Mesa (master): freedreno/ir3: assign varying locations later

Thu Nov 26 17:49:51 UTC 2015

Module: Mesa
Branch: master
Commit: 57fc0dd8d5610a0a25cece53b172b0c992421db0
URL:    http://cgit.freedesktop.org/mesa/mesa/commit/?id=57fc0dd8d5610a0a25cece53b172b0c992421db0

Author: Rob Clark <robclark at freedesktop.org>
Date:   Thu Nov 26 12:26:53 2015 -0500

freedreno/ir3: assign varying locations later

Rather than assigning inloc up front, when we don't yet know if it will
be unused, assign it last thing before the legalize pass.

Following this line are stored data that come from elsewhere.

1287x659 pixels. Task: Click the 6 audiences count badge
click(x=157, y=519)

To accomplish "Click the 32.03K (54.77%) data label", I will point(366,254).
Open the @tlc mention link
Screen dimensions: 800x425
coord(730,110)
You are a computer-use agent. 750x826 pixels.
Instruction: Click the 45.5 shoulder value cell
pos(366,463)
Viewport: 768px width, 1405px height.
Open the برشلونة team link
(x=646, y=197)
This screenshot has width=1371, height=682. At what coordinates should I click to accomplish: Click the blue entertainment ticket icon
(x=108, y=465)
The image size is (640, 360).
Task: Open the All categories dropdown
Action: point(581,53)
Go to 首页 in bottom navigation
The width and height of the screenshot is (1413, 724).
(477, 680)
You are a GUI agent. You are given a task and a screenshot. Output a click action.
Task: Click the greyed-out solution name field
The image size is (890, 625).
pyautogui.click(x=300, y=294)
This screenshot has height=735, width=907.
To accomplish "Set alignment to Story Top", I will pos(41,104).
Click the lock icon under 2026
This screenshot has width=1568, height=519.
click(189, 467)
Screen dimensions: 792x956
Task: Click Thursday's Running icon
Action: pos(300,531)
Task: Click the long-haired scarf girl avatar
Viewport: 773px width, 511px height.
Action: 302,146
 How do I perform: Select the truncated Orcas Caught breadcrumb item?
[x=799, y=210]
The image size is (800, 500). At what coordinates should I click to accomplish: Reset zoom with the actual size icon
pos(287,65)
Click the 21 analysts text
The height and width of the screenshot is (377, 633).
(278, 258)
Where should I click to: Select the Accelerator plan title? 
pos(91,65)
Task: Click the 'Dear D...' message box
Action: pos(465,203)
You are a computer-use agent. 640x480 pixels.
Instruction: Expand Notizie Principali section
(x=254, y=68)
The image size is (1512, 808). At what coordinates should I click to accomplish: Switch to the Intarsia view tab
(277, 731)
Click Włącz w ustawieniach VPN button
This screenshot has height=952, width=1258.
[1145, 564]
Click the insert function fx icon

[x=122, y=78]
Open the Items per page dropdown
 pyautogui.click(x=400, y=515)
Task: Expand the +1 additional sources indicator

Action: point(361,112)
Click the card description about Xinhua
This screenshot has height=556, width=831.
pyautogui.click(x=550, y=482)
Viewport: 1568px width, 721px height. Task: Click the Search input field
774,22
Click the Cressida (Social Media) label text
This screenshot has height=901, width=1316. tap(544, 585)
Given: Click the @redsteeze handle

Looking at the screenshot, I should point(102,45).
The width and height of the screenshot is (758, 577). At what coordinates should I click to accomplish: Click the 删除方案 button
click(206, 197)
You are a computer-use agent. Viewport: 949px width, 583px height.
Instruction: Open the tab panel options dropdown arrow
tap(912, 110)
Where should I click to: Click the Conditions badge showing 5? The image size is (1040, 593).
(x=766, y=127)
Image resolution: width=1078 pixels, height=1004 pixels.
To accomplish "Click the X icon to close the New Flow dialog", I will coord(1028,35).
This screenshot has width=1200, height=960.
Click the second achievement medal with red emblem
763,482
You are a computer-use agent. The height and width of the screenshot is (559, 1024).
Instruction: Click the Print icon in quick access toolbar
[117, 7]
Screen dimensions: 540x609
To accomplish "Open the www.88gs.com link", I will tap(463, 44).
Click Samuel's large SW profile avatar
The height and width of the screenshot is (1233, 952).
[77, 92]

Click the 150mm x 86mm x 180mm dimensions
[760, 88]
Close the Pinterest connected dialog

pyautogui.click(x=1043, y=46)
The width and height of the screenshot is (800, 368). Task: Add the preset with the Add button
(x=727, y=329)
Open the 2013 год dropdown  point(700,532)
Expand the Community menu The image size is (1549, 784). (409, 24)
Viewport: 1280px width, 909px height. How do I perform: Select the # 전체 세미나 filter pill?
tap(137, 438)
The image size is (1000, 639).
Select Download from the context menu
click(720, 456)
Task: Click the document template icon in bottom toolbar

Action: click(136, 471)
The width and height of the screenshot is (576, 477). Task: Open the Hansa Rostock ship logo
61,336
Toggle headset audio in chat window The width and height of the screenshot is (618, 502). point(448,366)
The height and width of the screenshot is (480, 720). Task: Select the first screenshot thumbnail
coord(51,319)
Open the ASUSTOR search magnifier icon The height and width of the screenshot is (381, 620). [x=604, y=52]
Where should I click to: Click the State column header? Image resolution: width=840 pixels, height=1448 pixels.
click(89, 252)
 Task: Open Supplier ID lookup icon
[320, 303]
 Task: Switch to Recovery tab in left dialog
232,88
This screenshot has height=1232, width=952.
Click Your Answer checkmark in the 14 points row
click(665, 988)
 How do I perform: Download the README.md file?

Also, realize when inputs are unused (since for frag shader's we can't
rely on them being removed from ir->inputs[]).  This doesn't make sense
if we don't also dynamically assign the inloc's, since we could end up
telling the hw the wrong # of varyings (since we currently assume that
the # of varyings and max-inloc are related..)

Signed-off-by: Rob Clark <robclark at freedesktop.org>

---

 src/gallium/drivers/freedreno/a3xx/fd3_program.c   |    2 +-
 src/gallium/drivers/freedreno/a4xx/fd4_program.c   |    2 +-
 .../drivers/freedreno/ir3/ir3_compiler_nir.c       |   52 ++++++++++----------
 src/gallium/drivers/freedreno/ir3/ir3_shader.h     |   10 +++-
 4 files changed, 37 insertions(+), 29 deletions(-)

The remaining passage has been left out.